**TASK**
Recast the lines below as a JSON list of strings, one string per line, leaving out any blank lines.

** start of DATASET **

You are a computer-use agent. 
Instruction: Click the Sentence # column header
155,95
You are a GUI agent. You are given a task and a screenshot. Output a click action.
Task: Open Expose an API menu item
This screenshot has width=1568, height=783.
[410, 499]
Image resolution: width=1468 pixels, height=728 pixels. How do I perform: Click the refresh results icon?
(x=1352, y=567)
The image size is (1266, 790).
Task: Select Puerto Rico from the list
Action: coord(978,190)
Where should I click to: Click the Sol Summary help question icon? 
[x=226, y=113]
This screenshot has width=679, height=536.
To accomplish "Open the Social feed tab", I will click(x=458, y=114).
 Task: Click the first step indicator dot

** end of DATASET **

**WRITTEN RESPONSE**
[
  "You are a computer-use agent. ",
  "Instruction: Click the Sentence # column header",
  "155,95",
  "You are a GUI agent. You are given a task and a screenshot. Output a click action.",
  "Task: Open Expose an API menu item",
  "This screenshot has width=1568, height=783.",
  "[410, 499]",
  "Image resolution: width=1468 pixels, height=728 pixels. How do I perform: Click the refresh results icon?",
  "(x=1352, y=567)",
  "The image size is (1266, 790).",
  "Task: Select Puerto Rico from the list",
  "Action: coord(978,190)",
  "Where should I click to: Click the Sol Summary help question icon? ",
  "[x=226, y=113]",
  "This screenshot has width=679, height=536.",
  "To accomplish \"Open the Social feed tab\", I will click(x=458, y=114).",
  " Task: Click the first step indicator dot"
]